In the mid-1950s, when Ono came to New York she gravitated towards John Cage and proto-minimalist La Monte Young, and married a former Cage pupil, the composer Toshi Ichiyanagi. Her Tribeca loft space evolved into a hub for ‘happenings’ and performance art, and subsequently she became linked with George Maciunas’s Fluxus movement, Dadaist ideals reformatted for the modern age. Now Cage is gone and concert hall remakes of free-spirited 1960s happenings tend to be stiff and inauthentic travesties. Fair enough. But the 2012 release on the EM label of archival material recorded during a 1962 Cage/Ono Japanese tour – Ono’s impressively furious and corporeal vocalising heard on a realisation of Cage’s Aria and Solo for Piano with Fontana Mix – reminds us how artistically bonded they were. But what a pity that, down among all those Meltdown concerts by box office certs like Boy George, Iggy Pop and Patti Smith (no slight intended, I’d pay good money to see them all), the only hint of this early experimental vein is Sky Piece for Jesus Christ in which an orchestra tries to play while their limbs are bound with fabric. That same old same old image of Ono as Mrs John Lennon is left unquestioned.
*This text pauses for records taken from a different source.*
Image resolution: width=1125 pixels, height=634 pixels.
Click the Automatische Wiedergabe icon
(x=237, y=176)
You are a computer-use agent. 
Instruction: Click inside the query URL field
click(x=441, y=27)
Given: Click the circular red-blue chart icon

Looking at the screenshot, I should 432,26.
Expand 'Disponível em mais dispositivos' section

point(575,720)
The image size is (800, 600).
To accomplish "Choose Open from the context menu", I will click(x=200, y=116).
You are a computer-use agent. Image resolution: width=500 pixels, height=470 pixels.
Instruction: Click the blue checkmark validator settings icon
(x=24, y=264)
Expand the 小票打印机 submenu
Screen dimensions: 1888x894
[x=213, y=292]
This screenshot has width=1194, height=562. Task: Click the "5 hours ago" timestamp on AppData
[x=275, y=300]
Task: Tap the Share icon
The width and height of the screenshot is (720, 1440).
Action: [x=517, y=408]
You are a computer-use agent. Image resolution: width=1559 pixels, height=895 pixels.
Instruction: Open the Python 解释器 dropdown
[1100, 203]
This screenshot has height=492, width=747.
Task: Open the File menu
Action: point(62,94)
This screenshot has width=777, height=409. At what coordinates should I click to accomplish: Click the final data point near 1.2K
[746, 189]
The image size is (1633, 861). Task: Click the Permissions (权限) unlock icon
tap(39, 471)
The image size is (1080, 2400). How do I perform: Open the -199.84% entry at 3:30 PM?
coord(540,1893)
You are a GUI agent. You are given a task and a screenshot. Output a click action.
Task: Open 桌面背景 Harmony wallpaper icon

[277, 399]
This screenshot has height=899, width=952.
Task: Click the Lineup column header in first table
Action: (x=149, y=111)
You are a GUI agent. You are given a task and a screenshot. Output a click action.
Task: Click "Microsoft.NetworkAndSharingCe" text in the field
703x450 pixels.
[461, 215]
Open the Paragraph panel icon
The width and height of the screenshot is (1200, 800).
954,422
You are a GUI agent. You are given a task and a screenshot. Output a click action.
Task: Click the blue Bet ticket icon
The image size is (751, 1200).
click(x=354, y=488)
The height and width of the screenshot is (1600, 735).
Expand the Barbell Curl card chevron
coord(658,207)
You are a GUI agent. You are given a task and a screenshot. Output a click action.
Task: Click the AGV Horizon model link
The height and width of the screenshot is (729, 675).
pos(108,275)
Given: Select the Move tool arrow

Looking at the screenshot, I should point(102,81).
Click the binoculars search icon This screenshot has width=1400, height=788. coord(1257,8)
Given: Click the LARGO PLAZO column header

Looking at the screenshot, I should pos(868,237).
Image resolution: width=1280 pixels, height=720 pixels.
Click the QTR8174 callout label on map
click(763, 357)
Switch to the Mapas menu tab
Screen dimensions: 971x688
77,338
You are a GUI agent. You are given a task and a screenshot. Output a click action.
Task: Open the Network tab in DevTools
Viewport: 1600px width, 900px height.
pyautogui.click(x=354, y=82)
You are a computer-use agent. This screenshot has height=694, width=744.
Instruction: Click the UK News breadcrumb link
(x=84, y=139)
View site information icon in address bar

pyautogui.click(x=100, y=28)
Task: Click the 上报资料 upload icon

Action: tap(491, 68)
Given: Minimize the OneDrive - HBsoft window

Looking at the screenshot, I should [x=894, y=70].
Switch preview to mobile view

And then there’s Cut Piece, to be performed by Canadian popster Peaches. The problem with this onetime sincere piece of performance art is that now we know too much. Back in the day, Ono was clear about her intent: artists need to be stripped of ego, they must keep their artistic commitment under constant review. Cut Piece was a cleansing ritual, artistic purity reduced to its naked, vulnerable essence. And I totally get that, in 1965 at America’s most august classical music venue, the sight of this dignified young Japanese woman handing herself over to an audience of complete strangers had a potent symbolism.

But now we really do know far too much. Together, Ono and Lennon were capable of monstrous displays of self-regarding rock star-ego baloney. 'Imagine' – written by Lennon, produced by Ono – and not, as is often assumed, a Beatles song – is an unpalatably mawkish and crass ditty by a once thoughtful songwriter besotted with his own charisma; a messianic rock star worth gazillions, lording it up in the Dakota Building, has a problem with material possessions. The trajectory from Cut Piece to 'Imagine' says it all.

And after Lennon’s murder, Ono refracted her early work through rather nebulous, ill-defined ideas of world peace and humanitarianism honed while he was still alive. When she performed Cut Piece in 2003, it was now about peace and – why not go for a full suit of worthy causes? – also aimed against racism, sexism and violence. No doubt that some of the hatred aimed towards Ono by Beatles-bores certain of her malign influence was motivated by racism and sexism. And anyone from Japan, of course, has peculiarly painful memories of the apocalyptic aftermath of war. But performance art, by definition, preaches to the converted. It’s a blunt political tool that never changed anything. Which doesn’t mean it’s not worth doing. Far from it. But self-awareness and humility need to be your watchwords.

Ono’s strongest work musically has been with her Plastic Ono Band, the envelope name she has lent to a number of live and recorded projects that, over the years, have drawn on a pool of musicians including Eric Clapton, Phil Spector, Klaus Voorman and Keith Moon. And it’s entirely fitting that two Plastic Band performances bookend Ono’s Meltdown. The eponymous 1970 debut Plastic Band release is a curious kind of masterpiece. The Ornette Coleman Trio turn up on one track (killer fact: this track was recorded two years earlier than the rest of the album when Ono came to London with Lennon; and as Yoko recorded with Ornette, The Beatles cut 'Lady Madonna', with a riff quite obviously pilfered from Humphrey Lyttelton’s 'Bad Penny Blues') while the rest is an artfully assembled montage of musique concrète, vocal sounds and studio wizardry. 'Paper Shoes' shows just how sharp Ono’s ears could be. Listen to the sounds, forget the ego.